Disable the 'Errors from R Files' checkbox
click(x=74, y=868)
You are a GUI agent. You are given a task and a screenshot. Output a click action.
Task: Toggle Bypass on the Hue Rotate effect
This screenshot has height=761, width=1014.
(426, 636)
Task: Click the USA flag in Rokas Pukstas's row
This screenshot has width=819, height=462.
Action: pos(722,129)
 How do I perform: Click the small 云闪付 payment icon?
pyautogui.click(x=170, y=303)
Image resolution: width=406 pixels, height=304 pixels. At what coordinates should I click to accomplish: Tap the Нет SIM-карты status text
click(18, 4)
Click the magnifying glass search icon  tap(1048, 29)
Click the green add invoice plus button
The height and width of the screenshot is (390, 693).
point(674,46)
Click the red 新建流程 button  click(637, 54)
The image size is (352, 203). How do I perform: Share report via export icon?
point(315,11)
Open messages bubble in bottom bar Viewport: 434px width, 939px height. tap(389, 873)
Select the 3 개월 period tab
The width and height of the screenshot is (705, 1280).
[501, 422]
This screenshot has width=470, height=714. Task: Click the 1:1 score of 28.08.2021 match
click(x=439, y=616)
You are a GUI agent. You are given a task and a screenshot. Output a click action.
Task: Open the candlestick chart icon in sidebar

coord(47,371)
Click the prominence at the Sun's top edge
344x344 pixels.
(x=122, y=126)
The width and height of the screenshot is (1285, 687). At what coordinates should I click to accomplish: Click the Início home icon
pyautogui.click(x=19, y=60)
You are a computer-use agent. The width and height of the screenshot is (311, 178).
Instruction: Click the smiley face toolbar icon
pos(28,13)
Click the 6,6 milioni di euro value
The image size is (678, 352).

### [PROBLEM REQUIREMENTS]
Express every line of the records above as a JSON list of strings, one string per line, and leave out blank lines.

### [SOLUTION]
[
  "Disable the 'Errors from R Files' checkbox",
  "click(x=74, y=868)",
  "You are a GUI agent. You are given a task and a screenshot. Output a click action.",
  "Task: Toggle Bypass on the Hue Rotate effect",
  "This screenshot has height=761, width=1014.",
  "(426, 636)",
  "Task: Click the USA flag in Rokas Pukstas's row",
  "This screenshot has width=819, height=462.",
  "Action: pos(722,129)",
  " How do I perform: Click the small 云闪付 payment icon?",
  "pyautogui.click(x=170, y=303)",
  "Image resolution: width=406 pixels, height=304 pixels. At what coordinates should I click to accomplish: Tap the Нет SIM-карты status text",
  "click(18, 4)",
  "Click the magnifying glass search icon  tap(1048, 29)",
  "Click the green add invoice plus button",
  "The height and width of the screenshot is (390, 693).",
  "point(674,46)",
  "Click the red 新建流程 button  click(637, 54)",
  "The image size is (352, 203). How do I perform: Share report via export icon?",
  "point(315,11)",
  "Open messages bubble in bottom bar Viewport: 434px width, 939px height. tap(389, 873)",
  "Select the 3 개월 period tab",
  "The width and height of the screenshot is (705, 1280).",
  "[501, 422]",
  "This screenshot has width=470, height=714. Task: Click the 1:1 score of 28.08.2021 match",
  "click(x=439, y=616)",
  "You are a GUI agent. You are given a task and a screenshot. Output a click action.",
  "Task: Open the candlestick chart icon in sidebar",
  "coord(47,371)",
  "Click the prominence at the Sun's top edge",
  "344x344 pixels.",
  "(x=122, y=126)",
  "The width and height of the screenshot is (1285, 687). At what coordinates should I click to accomplish: Click the Início home icon",
  "pyautogui.click(x=19, y=60)",
  "You are a computer-use agent. The width and height of the screenshot is (311, 178).",
  "Instruction: Click the smiley face toolbar icon",
  "pos(28,13)",
  "Click the 6,6 milioni di euro value",
  "The image size is (678, 352)."
]